US 12,423,058 B2
Systolic array with input reduction to multiple reduced inputs
Paul Gilbert Meyer, Rollingwood, TX (US); Thomas A Volpe, Austin, TX (US); Ron Diamant, Santa Clara, CA (US); Joshua Wayne Bowman, Austin, TX (US); Nishith Desai, Austin, TX (US); and Thomas Elmer, Austin, TX (US)
Assigned to Amazon Technologies, Inc., Seattle, WA (US)
Filed by Amazon Technologies, Inc., Seattle, WA (US)
Filed on Jun. 30, 2021, as Appl. No. 17/363,900.
Prior Publication US 2023/0004523 A1, Jan. 5, 2023
Int. Cl. G06F 7/544 (2006.01); G06F 7/487 (2006.01); G06F 7/499 (2006.01); G06F 15/80 (2006.01)
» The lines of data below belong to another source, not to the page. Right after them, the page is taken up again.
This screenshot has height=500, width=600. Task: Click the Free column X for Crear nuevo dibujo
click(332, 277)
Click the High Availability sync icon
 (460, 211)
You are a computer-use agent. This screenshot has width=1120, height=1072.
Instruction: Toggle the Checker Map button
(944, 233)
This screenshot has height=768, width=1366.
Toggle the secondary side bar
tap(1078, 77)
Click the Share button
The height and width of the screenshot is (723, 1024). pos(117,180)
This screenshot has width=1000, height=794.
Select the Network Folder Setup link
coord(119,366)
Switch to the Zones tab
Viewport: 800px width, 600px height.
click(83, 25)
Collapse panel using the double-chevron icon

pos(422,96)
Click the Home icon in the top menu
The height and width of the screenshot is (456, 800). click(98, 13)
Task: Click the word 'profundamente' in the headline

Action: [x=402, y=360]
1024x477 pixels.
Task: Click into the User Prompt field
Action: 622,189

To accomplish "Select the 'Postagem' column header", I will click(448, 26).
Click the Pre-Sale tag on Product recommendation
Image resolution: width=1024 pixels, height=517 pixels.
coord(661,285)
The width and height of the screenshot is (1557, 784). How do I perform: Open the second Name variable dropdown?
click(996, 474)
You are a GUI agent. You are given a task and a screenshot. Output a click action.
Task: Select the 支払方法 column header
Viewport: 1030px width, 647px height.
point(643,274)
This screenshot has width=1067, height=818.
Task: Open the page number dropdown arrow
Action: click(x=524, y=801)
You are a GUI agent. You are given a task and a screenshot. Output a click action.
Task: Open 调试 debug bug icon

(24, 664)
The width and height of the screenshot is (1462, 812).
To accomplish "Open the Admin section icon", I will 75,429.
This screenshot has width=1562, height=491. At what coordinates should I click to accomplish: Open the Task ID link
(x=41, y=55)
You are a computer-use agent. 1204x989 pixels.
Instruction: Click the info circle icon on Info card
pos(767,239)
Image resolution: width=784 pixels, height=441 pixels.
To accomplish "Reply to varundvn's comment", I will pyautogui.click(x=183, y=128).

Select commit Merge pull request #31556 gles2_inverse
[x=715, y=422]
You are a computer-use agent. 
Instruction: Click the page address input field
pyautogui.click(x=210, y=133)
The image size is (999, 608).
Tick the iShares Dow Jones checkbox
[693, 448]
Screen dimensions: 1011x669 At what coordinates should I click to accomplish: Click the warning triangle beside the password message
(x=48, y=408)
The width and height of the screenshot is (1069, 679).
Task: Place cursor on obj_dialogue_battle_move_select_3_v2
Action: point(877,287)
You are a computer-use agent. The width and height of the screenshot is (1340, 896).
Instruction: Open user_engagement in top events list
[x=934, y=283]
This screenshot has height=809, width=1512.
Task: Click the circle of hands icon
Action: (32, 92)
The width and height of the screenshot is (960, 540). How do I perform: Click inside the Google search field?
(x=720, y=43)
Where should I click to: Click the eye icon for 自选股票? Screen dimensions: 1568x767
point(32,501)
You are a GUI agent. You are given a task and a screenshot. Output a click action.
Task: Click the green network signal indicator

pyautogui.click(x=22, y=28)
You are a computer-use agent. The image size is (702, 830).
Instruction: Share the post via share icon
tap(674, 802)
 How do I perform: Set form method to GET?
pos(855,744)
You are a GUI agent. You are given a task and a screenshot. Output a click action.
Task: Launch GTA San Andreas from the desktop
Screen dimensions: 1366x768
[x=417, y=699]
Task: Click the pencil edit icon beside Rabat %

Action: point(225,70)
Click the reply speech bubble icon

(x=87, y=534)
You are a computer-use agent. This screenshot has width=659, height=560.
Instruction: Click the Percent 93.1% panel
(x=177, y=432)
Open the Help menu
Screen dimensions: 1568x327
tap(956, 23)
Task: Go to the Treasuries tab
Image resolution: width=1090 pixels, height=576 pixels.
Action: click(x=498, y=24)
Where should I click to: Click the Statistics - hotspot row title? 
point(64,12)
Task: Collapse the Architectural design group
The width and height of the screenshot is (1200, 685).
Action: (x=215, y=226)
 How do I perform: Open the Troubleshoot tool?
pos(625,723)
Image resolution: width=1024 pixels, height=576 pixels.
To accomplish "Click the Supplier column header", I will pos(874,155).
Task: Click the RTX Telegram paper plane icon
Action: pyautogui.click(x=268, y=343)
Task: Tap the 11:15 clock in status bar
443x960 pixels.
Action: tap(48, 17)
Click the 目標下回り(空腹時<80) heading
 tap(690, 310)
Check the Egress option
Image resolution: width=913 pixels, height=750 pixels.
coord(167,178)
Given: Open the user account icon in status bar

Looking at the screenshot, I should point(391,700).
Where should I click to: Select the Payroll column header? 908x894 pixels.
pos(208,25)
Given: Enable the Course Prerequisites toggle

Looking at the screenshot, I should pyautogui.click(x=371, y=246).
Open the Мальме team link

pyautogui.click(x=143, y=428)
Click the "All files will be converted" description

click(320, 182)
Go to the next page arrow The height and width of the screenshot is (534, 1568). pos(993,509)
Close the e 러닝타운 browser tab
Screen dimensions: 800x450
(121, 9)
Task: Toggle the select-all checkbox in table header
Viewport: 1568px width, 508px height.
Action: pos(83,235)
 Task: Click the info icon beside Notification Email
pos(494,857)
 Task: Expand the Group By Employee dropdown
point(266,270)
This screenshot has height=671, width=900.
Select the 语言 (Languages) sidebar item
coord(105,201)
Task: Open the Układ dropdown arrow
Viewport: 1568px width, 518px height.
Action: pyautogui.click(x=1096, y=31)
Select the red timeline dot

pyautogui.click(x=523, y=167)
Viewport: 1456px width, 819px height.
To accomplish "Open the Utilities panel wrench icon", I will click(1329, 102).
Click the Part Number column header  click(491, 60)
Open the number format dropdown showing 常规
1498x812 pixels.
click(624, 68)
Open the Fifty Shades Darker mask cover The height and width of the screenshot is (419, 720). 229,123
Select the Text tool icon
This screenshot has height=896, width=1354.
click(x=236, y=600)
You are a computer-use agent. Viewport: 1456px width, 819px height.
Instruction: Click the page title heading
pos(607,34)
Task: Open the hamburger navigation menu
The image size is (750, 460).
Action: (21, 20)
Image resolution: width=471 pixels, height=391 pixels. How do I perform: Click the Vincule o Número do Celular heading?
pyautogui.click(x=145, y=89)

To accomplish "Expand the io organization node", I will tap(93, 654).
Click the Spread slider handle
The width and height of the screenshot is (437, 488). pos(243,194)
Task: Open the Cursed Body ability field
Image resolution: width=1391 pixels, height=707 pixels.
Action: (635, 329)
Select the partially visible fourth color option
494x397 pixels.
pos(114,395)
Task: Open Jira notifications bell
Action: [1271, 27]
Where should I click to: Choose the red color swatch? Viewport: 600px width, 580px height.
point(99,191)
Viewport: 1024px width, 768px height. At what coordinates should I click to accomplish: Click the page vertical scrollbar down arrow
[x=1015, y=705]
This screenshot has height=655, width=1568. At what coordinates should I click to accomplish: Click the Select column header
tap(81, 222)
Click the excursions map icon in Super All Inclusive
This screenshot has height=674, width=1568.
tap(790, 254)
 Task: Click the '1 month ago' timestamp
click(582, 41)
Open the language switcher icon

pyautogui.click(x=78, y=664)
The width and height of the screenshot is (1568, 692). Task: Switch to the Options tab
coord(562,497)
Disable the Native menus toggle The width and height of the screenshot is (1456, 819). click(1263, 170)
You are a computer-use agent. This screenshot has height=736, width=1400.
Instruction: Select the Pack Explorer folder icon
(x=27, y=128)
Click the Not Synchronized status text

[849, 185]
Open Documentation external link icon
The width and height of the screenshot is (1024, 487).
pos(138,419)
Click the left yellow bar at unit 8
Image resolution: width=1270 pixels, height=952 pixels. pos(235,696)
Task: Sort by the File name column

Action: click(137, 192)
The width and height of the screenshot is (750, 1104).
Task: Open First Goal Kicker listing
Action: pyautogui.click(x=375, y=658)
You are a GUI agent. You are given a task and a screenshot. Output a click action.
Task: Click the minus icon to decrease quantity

CPC G06F 7/5443 (2013.01) [G06F 7/4876 (2013.01); G06F 7/49942 (2013.01); G06F 15/8046 (2013.01)] 20 Claims
OG exemplary drawing
 
1. A systolic array processor organized in rows and columns, each row comprising:
a bit reducer configured to convert 32-bit input data elements into two 21-bit input data elements, the bit reducer comprising:
first hardware circuitry configured to convert a 32-bit input data element of the 32-bit input data elements into a first 21-bit input data element, the first 21-bit input data element corresponding to a set of most significant bits of a significand portion of the 32-bit input data element, the first hardware circuitry comprising:
second hardware circuitry configured to reduce a quantity of trailing bits representing the significand portion of the 32-bit input data element to produce a first reduced significand portion of the 32-bit input data element, the first reduced significand portion corresponding to the set of most significant bits; and
third hardware circuitry configured to increase a quantity of bits representing an exponent portion of the 32-bit input data element to produce a first increased exponent portion,
wherein the first hardware circuitry produces the first 21-bit input data element based on the first reduced significand portion and the first increased exponent portion; and
fourth hardware circuitry configured to convert the 32-bit input data element into a second 21-bit input data element, the second 21-bit input data element corresponding to a set of least significant bits of the significand portion of the 32-bit input data element, the fourth hardware circuitry comprising:
fifth hardware circuitry configured to reduce a quantity of leading bits representing the significand portion of the 32-bit input data element to produce a second reduced significand portion of the 32-bit input data element, the second reduced significand portion corresponding to the set of least significant bits; and
sixth hardware circuitry configured to increase the quantity of bits representing the exponent portion of the 32-bit input data element to produce a second increased exponent portion,
wherein the fourth hardware circuitry produces the second 21-bit input data element based on the second reduced significand portion and the second increased exponent portion; and
a plurality of processing elements, wherein a first processing element of a first row of the plurality of processing elements and a first column of the plurality of processing elements is configured to:
generate a multiplier product based on the first 21-bit input data element and a weight;
adjust a bit-length of a significand portion of the multiplier product to correspond to a bit-length supported by an adder of the first processing element;
generate an addition result based on addition of the adjusted multiplier product and an input partial sum, wherein a first output partial sum of the first processing element is based on the addition result, and wherein a second output partial sum of the first processing element is based on the second 21-bit input data element;
route the first 21-bit input data element and the second 21-bit input data element to a second processing element of the first row of the plurality of processing elements and a second column of the plurality of processing elements, wherein a 21 bit-length corresponds to a maximum supported bit-length of a multiplier of the first processing element; and
route the first output partial sum and the second output partial sum to a third processing element of a second row of the plurality of processing elements and the first column of the plurality of processing elements, wherein an output of the systolic array processor is based on a plurality of outputs of the first column of the plurality of processing elements generated using reduced inputs.